From injury hell to being shoehorned in at right-back in Trent Alexander-Arnold’s absence to staring centre-back alongside Virgil van Dijk, it’s been quite the ride for Joe Gomez.
It takes a hell of a lot of mental strength to overcome a cruciate ligament injury. Sitting on the sidelines for such a long period of time, watching countless opportunities pass you by has a huge phycological impact on even the best players. Add to that an Achilles injury just months after and you really do have to tip your hat off to the lad.
The 21-year-old was hardly used in the 2017/18 season, picking up an untimely ankle injury in March before undergoing surgery at the end of the campaign. The latest setback in an injury-plagued career that’s seen him out for a total of 444 days, Gomez would miss England’s World Cup and another phycological fight to regain his fitness and fight for a first-team spot in Klopp’s side.
Few could’ve envisaged the magnitude of his turnaround, though. Utilised sparingly at centre-back since his move from Charlton Athletic, Dejan Lovren’s excursions in Russia paved the way for Gomez to move into his favoured position – an opportunity he’s grasped with both hands with many hoping he retains his spot once the Croatian returns from injury.
There’s little reason to suggest that won’t be the case given he’s yet to put a foot wrong in the opening four games. The guidance of Van Dijk alongside the reassuring presence of Brazilian No.1 Alisson has served as a huge positive for the Englishman, with a clear improvement in positioning and overall reading of the game a promising indicator for the future of Liverpool’s back-four.

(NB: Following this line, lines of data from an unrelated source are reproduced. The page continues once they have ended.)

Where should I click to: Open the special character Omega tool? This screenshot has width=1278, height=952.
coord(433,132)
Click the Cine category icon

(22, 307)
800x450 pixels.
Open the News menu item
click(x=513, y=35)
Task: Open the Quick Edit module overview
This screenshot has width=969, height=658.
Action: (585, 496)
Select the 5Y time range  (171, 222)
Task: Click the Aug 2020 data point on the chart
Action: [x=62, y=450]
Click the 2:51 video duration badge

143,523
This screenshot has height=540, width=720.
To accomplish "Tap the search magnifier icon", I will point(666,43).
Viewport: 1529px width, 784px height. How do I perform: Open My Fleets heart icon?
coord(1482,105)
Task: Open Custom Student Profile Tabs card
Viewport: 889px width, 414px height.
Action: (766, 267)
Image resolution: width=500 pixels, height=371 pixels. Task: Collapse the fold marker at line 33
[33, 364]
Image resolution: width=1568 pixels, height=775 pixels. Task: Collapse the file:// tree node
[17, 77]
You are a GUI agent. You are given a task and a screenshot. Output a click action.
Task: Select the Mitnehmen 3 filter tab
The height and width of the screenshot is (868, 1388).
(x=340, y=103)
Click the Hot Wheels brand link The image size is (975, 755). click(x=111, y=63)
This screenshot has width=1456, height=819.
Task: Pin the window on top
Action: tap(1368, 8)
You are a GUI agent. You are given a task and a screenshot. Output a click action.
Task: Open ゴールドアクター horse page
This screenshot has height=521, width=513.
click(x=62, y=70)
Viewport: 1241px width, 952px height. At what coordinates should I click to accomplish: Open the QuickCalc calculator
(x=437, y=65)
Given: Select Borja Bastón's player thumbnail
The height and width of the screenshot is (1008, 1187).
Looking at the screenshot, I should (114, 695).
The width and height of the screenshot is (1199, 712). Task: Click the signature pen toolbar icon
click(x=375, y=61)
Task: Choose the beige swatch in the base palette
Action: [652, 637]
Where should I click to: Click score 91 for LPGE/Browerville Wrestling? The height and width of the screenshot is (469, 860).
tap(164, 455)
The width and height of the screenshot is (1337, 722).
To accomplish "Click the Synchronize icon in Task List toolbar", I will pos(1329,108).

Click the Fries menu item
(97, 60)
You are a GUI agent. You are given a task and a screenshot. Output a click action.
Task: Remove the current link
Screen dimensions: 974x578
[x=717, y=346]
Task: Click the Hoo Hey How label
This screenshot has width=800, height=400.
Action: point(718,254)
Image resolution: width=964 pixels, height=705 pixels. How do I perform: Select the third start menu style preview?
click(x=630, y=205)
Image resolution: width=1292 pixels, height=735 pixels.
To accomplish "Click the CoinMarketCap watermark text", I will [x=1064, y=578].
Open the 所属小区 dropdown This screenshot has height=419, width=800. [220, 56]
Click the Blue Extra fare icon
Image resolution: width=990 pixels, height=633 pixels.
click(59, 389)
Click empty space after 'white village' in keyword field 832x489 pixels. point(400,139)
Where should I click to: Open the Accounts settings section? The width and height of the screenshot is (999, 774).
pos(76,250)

None of this is to say that Van Dijk has been carrying the 21-year-old. Indeed, he has grown into his own, with positional worries and the ability to grasp the flight of the ball now a world away.
What’s more, being utilised at full-back appears to have helped him, forcing him out of his comfort zone and learning how to adapt and tweak his game to certain situations. Likewise, the increasing demands of full-backs in an attacking sense will have given Gomez confidence to play out from the back, building and transitioning from front to back as the manager’s philosophy requires.
Liverpool’s 2-1 win against Leicester was indicative of just that, with his performance parallel to, if not better than, Virgil van Dijk. Where Van Dijk made errors, leaving gaps in defence that enabled the home team to carve open chances, Gomez was equal to everything thrown at him. A sensational last-ditch challenge on James Maddison was crucial in ensuring the points and preventing Liverpool from letting a dominant first-half performance slip in the last fifteen minutes. Had you watched this game with no prior knowledge of the duo, you’d think he was the better, more experienced defender of the two, snapping into tackles and cutting out the danger at every opportunity.
All this begs the question, what happens when Lovren returns to fitness?
The Croatian appeared to turn a corner last season after imploding against Spurs with a series of individual errors and was crucial in the Champions League run in that saw the Reds come agonisingly close to No.6. Growing in confidence alongside Van Dijk, able to strip his game back to the basics as in his Southampton days where the authoritative figure of Jose Fonte saw Lovren operate as a no-nonsense defender rather than one caught in possession. Yet, lapses in concentration and rash challenges have proved his undoing in the past, leaving issues over his consistency to help mount a title challenge.
As for Gomez, continuous injuries over the course of his Liverpool career have stunted his development, making it almost impossible for him to find his feet and gain regular first-team action to realise his potential.
Yet, with a full pre-season under his belt without any World Cup involvement, Gomez now looks ready to be a mainstay at the heart of the defence, working in tandem with Van Dijk to improve Liverpool’s defensive record and lay the foundations for a title challenge this season.
Given he’s not put a foot wrong in the opening four games so far, persistence with the current partnership would be the more fruitful option. There’s also much to be said for stability when vying for a title – messing with a duo that’s shown no signs of wavering thus far would be impertinent. After all, at the youthful age of 21, Joe Gomez is likely to be the future of the club’s defensive picture for years to come.